How $n\pi +(-1)^n \pi/6 = N\pi + \pi/6$ And $n\pi

7 min read Sep 25, 2024
How $n\pi +(-1)^n \pi/6 = N\pi + \pi/6$ And $n\pi

The study of trigonometric functions often involves understanding the periodicity and symmetry of these functions. A key element in this understanding lies in recognizing the relationship between trigonometric values at different angles. One common observation is the pattern of angles that lead to equivalent trigonometric values. This pattern is often expressed in the form of general solutions for trigonometric equations.
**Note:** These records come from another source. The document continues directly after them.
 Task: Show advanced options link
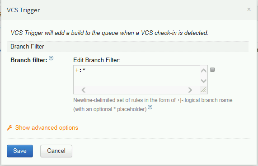click(47, 128)
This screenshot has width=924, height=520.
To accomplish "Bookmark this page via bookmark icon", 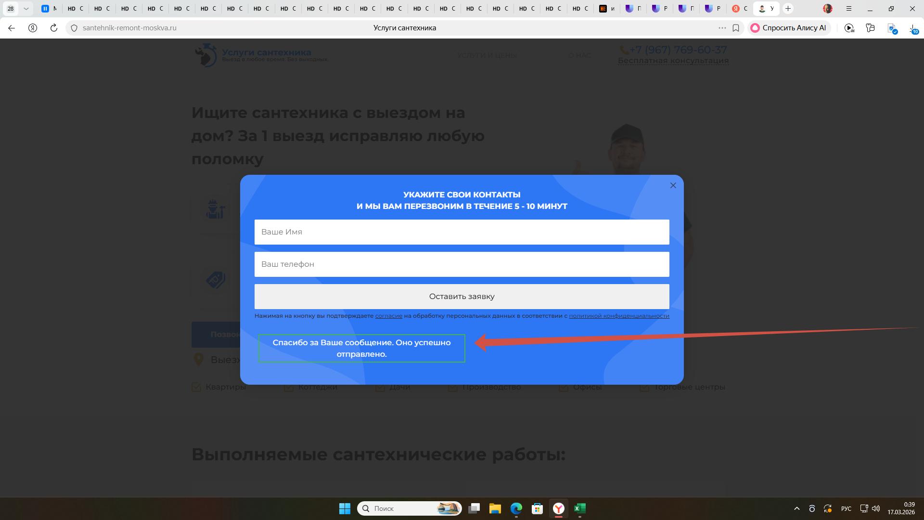I will click(736, 28).
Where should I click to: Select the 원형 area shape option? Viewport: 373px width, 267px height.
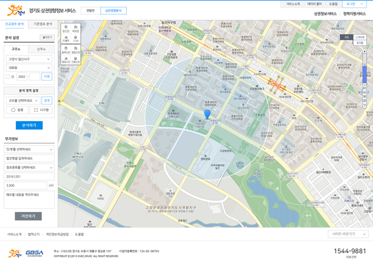tap(17, 110)
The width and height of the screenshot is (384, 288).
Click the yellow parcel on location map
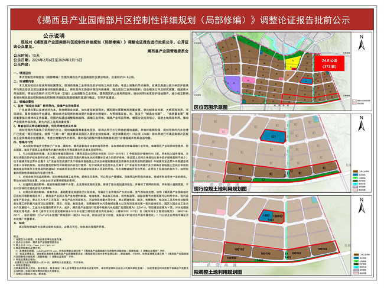[x=292, y=61]
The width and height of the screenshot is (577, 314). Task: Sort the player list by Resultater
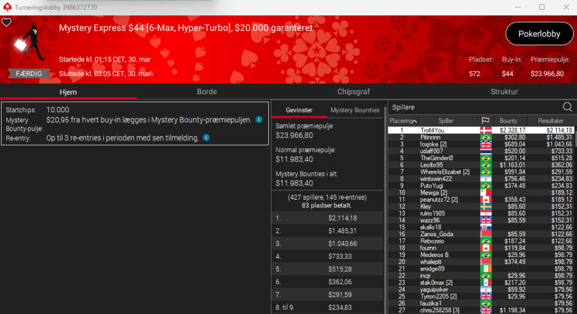pyautogui.click(x=551, y=121)

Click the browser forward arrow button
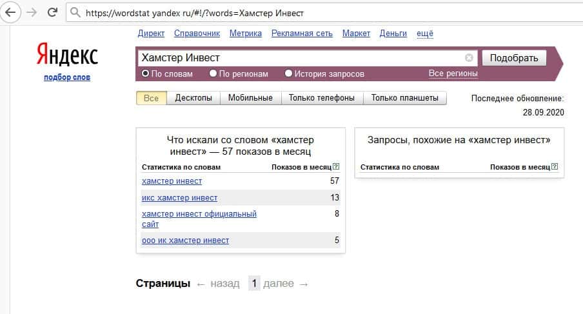coord(32,12)

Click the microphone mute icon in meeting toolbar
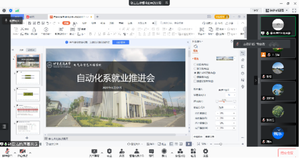tap(6, 151)
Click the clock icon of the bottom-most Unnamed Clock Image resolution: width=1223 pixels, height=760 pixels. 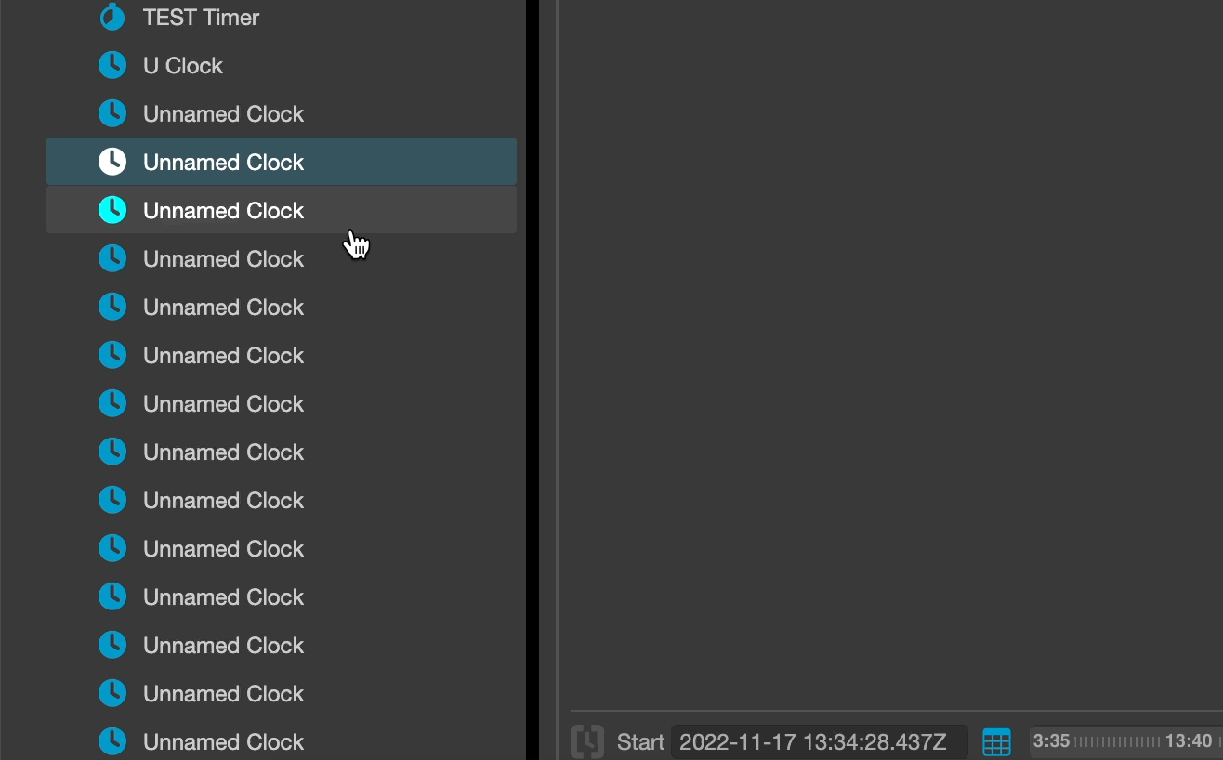click(112, 741)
In this article, we will explore the relationship between the expressions $n\pi +(-1)^n \pi/6$ and $n\pi + \pi/6$, where $n$ is an integer, and how this relates to the general solutions of trigonometric equations involving sine and cosine.

Understanding the Pattern

To understand the relationship between these two expressions, let's examine the behavior of the term $(-1)^n$. When $n$ is an even integer, $(-1)^n$ equals 1, and when $n$ is odd, $(-1)^n$ equals -1. This means:

  • For even values of n: $n\pi +(-1)^n \pi/6 = n\pi + \pi/6$
  • For odd values of n: $n\pi +(-1)^n \pi/6 = n\pi - \pi/6$

This pattern highlights that the expression $n\pi +(-1)^n \pi/6$ generates two distinct sets of angles:

  • One set: $n\pi + \pi/6$ where $n$ is an even integer.
  • Another set: $n\pi - \pi/6$ where $n$ is an odd integer.
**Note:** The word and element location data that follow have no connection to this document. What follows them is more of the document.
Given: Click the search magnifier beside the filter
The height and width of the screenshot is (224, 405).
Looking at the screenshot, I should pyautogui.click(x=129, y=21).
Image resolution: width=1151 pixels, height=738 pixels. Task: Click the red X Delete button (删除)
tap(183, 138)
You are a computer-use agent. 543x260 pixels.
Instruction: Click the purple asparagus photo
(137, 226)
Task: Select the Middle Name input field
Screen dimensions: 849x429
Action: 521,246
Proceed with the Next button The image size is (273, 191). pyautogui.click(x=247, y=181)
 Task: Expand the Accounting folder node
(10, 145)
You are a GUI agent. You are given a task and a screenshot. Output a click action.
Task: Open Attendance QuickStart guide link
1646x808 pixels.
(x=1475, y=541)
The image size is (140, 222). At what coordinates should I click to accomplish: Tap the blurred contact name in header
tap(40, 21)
Let's illustrate this with a few examples:

  • n = 0 (even): $0\pi + (-1)^0 \pi/6 = \pi/6$
  • n = 1 (odd): $1\pi + (-1)^1 \pi/6 = \pi - \pi/6 = 5\pi/6$
  • n = 2 (even): $2\pi + (-1)^2 \pi/6 = 2\pi + \pi/6$
  • n = 3 (odd): $3\pi + (-1)^3 \pi/6 = 3\pi - \pi/6 = 17\pi/6$

The Connection to General Solutions

The expressions we have explored are crucial in understanding the general solutions of trigonometric equations involving sine and cosine. Recall that the sine function has a period of $2\pi$ and is symmetric about the origin. This means that the sine function takes on the same value at angles that differ by multiples of $2\pi$. Similarly, the cosine function also has a period of $2\pi$ but is symmetric about the y-axis. Therefore, the cosine function takes on the same value at angles that differ by multiples of $2\pi$ but also exhibit a symmetry property.

Sine Function:

If $\sin \theta = a$, then the general solution for $\theta$ can be expressed as:

$\theta = n\pi + (-1)^n \alpha$, where $\alpha$ is the principal solution (an angle between $0$ and $\pi$) and $n$ is an integer.

Notice that the expression $n\pi + (-1)^n \alpha$ encompasses both the periodicity and the symmetry of the sine function. The term $n\pi$ accounts for the periodicity, and the term $(-1)^n \alpha$ ensures that the solution covers all possible angles, considering the symmetry of the function.

Cosine Function:

If $\cos \theta = b$, then the general solution for $\theta$ can be expressed as:

$\theta = 2n\pi \pm \beta$, where $\beta$ is the principal solution (an angle between $0$ and $\pi$) and $n$ is an integer.

Here, the $2n\pi$ accounts for the periodicity of the cosine function, and the $\pm \beta$ term incorporates the symmetry about the y-axis.

An Example of Application

Let's consider the equation $\sin \theta = \frac{1}{2}$. The principal solution is $\theta = \frac{\pi}{6}$. Applying the general solution formula for sine functions, we have:

$\theta = n\pi + (-1)^n \frac{\pi}{6}$

This formula captures all the possible values of $\theta$ that satisfy the given equation. For example, when $n=0$, we get $\theta = \frac{\pi}{6}$, and when $n=1$, we get $\theta = \pi - \frac{\pi}{6} = \frac{5\pi}{6}$.

Conclusion

In conclusion, the expressions $n\pi +(-1)^n \pi/6$ and $n\pi + \pi/6$ are not equivalent, but they are closely related due to the behavior of the term $(-1)^n$. This relationship is crucial in understanding the general solutions of trigonometric equations involving sine and cosine. These general solutions encapsulate the periodicity and symmetry of the trigonometric functions, ensuring that all possible solutions are captured. By understanding these relationships and applying them to trigonometric equations, we gain a deeper insight into the behavior of trigonometric functions and their role in various mathematical applications.